Hubo un tiempo en el que el hombre se sentía y se creía,
por derecho propio, el centro del universo: una desmesura; bien que aquel
universo era pequeño y no abarcaba más que desde la cuenca del Mediterráneo
hasta poco más allá de Persia, y una pequeña cúpula estrellada que lo contenía
todo. Después la humanidad fue descubriendo nuevos mundos, nuevos horizontes,
la inmensidad del firmamento; y el hombre tuvo que reconocer que es un pequeño
grano de tierra en un mundo que no es más que una minúscula mota de polvo de todo
el universo.
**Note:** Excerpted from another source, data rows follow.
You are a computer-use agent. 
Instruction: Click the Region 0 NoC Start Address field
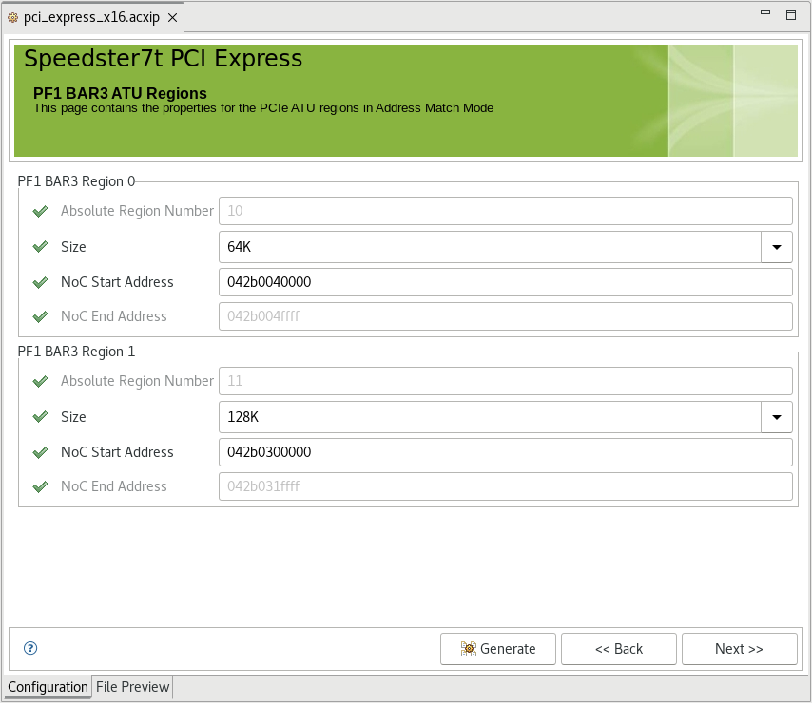[x=505, y=282]
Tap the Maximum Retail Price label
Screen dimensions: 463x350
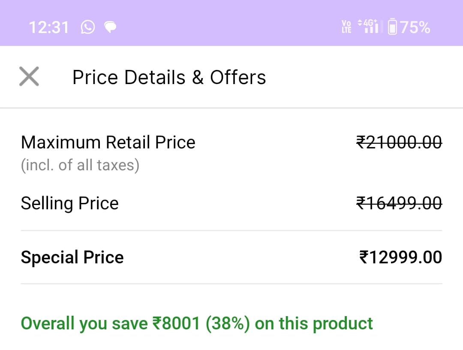(x=108, y=142)
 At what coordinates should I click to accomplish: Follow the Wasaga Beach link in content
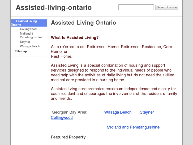tap(118, 112)
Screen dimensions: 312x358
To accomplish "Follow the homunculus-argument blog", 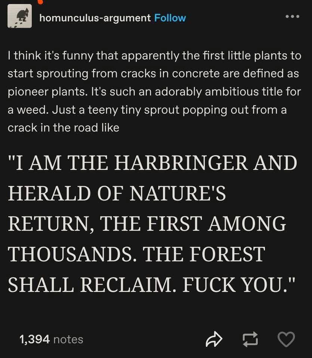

Y para que no se nos olvide, cada cierto tiempo, viene un virus y
nos hacer ver lo precario de nuestra situación.
Pero una vez que sabemos de nuestra pequeñez y
vulnerabilidad, podemos disfrutar de la grandeza y del poder oceánico que se despliega
en cada pequeña parte del universo. Un poder que nos habla de la grandeza y la
creatividad de Quien lo creó. Al contemplar con los ojos, con los oídos y con
la piel la hermosura, a veces terrible, de la creación nos sobrecogemos por la
grandeza a la que pertenecemos y en la que somos: en Él vivimos, nos movemos y
existimos.
Pero todavía nos admira, nos sorprende y nos sobrecoge más el saber que Quien todo lo creó nos quiere como a sus hijos; que Quien todo lo creó nos envió a su propio Hijo, el cual, muriendo por la ira y nuestra violencia de algunos, y ante la indiferencia de muchos, nos abrió, por amor, el camino de la vida eterna.
Somos una nada pequeña e insignificante que el amor de Dios eleva hasta su pecho para protegerla abrazarla. Ni las pretensiones de tu orgullo, ni el hacerte la víctima cuando vienen momentos duros tienen ningún sentido. Vivir es acoger, entregarse, crear y saberse parte del inmenso poder de Dios.